East Midlands Ambulance Service spent 3,500 fewer hours waiting to drop off patients at hospitals in February
East Midlands Ambulance Service crews spent 3,500 fewer hours waiting at hospitals in February after year-on-year handover delays significantly declined.
The service, known as EMAS, covers Derbyshire, Leicestershire, Lincolnshire, Northamptonshire and Nottinghamshire.
Alongside hospitals, it dealt with increased demand over winter due to seasonal pressures from flu, norovirus and other surges in hospitals.
It lost 25,432 hours to patient hospital handovers lasting more than 15 minutes in December 2024 and lost 22,300 hours in January 2025. In Lincolnshire alone, it was more than 6,000 hours.
The delays occur when ambulance crews are left waiting to pass patients over to the care of busy hospitals once they arrived from a call, meaning fewer free ambulances are available.
The February figure shows a continued improvement on lost hours for the service, with EMAS losing 15,484 hours in February- this is 3,598 fewer than February 2024.
The service’s board met today (Tuesday, March 4) to discuss its operational performance.
Ben Holdaway, EMAS director of operations, said: “Within that reduction there was a 25 per cent reduction in our duplicate calls which is a strong case to say people aren’t ringing back and looking where we are.
“Taking the duplicate calls out, what we saw was a three per cent increase in actual 999 calls, so there’s a positive in there that we are getting to patients quicker.”
A 45-minute ambulance handover scheme being rolled out across the region has played a part in the service’s improved figures.
This involves patients being handed over to A&E nurses by ambulance staff within 45 minutes, where clinically acceptable.
It was introduced at Queen’s Medical Centre in Nottingham in December, at Royal Derby Hospital in January, and was implemented at Grimsby Hospital and Scunthorpe General Hospital in February- it will be starting in Leicester this week.
Between December 13 2024 and January 13 2025 the average handover in Nottingham was 39 minutes and 48 seconds- down from just under one hour and eight minutes in the same period the year before.
This has fallen to 31 minutes and 58 seconds as the January average, making Nottinghamshire the best regional performer for average ambulance response times, with Leicestershire having the longest average at 1 hour, seven minutes and 28 seconds.
Nottinghamshire also saw a big improvement in the hours lost to handovers, with 2,050 hours lost during February 2025, compared to 5,215 in February 2024.
Keeley Sheldon, director of quality, told the board there had been 253 breaches in minimum care standards in patients’ transitions from the ambulance to the hospital in February- there were 425 reported in January.
She said this decrease was “absolutely that direct baring of the implementation of the 45-minute handover [scheme]- the reduce in lost hours is obviously reducing those breaches“.
Murray Macdonald, non-executive director, asked how the scheme was doing across the four hospitals.
Mr Holdaway replied: “We see positive results from all of them.
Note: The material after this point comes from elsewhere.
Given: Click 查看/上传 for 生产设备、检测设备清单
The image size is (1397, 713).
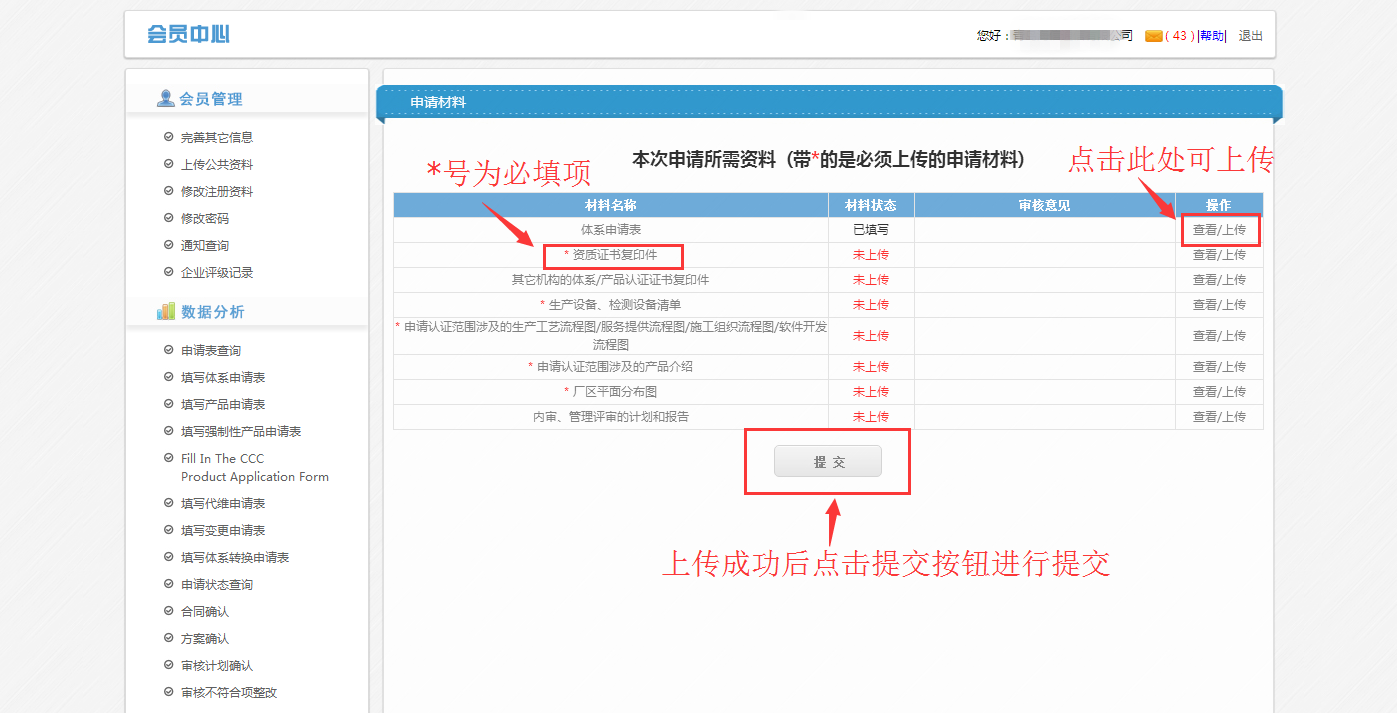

What we saw in the latter half of February was that it was harder for them to keep it going.
“We see that impact at the start of the week but as we get through the week it gets a lot better.”
Mr Henderson added: “We’re working closely with the system to see these improvements.
“[But] we’ve still got to be cautious, we’ve still lost 15.5 thousand hours in February. We’re still taking over the 30 minutes to get to our patients against the constitutional 18 minute standard.”